VNO-NCW and MKB-Nederland also warn of the dangers of a so-called wage-price spiral as a result of the high wage demands of trade unions during collective bargaining. Higher wages lead to higher prices, which in turn lead to higher wage demands.
‘Nobody benefits from that, it is worrying’, according to the employers’ organisations. This weekend, Klaas Knot, president of De Nederlandsche Bank (DNB), already warned of an impending wage-price spiral. In order to combat inflation in such a situation, he believes interest rates must be raised to such an extent that the economy can end up in a recession.
Where wages can go up, they should. However, it requires a careful balance. After all, ever higher wage increases also lead to higher prices. Companies must pass on cost increases in order to continue to invest in the future,’ says VNO-NCW.
The entrepreneurs point out that collective labor agreement wage increases are already around 7.5 percent. “And on top of that, many one-time/additional rewards are provided.”

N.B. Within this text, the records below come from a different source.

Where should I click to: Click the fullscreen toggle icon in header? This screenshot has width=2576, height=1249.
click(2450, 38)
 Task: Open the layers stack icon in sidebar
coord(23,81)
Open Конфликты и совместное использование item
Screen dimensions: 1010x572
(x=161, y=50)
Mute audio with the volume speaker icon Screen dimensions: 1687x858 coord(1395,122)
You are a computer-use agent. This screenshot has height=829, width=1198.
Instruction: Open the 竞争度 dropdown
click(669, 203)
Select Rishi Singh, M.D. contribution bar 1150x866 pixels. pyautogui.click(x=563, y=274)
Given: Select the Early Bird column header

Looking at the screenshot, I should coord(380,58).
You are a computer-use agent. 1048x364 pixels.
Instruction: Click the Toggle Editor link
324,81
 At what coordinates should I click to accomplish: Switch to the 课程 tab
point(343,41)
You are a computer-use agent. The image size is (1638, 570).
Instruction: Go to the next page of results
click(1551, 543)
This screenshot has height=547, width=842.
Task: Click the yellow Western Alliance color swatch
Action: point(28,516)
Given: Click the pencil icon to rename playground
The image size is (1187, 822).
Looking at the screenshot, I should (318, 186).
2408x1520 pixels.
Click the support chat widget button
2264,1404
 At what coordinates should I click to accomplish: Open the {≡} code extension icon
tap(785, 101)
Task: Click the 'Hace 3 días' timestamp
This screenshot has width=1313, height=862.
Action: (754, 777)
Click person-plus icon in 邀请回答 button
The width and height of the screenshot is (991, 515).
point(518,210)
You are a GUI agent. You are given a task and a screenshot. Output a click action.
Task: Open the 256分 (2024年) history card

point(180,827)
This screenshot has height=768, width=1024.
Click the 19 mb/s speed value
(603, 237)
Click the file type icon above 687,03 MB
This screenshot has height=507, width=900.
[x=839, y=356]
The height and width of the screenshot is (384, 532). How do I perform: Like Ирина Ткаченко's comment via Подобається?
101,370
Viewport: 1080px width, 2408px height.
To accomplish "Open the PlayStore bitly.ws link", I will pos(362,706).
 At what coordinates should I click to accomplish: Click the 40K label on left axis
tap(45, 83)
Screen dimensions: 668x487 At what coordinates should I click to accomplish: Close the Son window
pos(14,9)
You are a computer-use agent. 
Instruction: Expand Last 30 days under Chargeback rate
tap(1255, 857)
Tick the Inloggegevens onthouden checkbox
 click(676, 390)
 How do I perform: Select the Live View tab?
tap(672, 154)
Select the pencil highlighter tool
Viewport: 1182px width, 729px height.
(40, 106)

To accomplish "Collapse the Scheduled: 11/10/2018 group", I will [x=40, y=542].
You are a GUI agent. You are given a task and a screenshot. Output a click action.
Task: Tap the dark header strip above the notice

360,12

A recent Rabobank study on ‘grabbing inflation’ shows that companies have increased their selling prices more than would be the minimum necessary to maintain their profit margin. “In the public debate, the suggestion is made that entrepreneurs would take advantage of the situation by raising prices more than necessary,” said the entrepreneurs. However, according to them, that is not true.
According to VNO-NCW, employers also have a role to curb inflation, just like the trade unions, by not raising prices unnecessarily. The entrepreneurs also point out that higher profits are not necessarily the result of higher margins. ‘For example, we see profits increasing at some large companies, but margins are declining. Companies in various sectors are also processing the consequences of the corona period and extra profit is sometimes made through the one-off sale of subsidiaries.’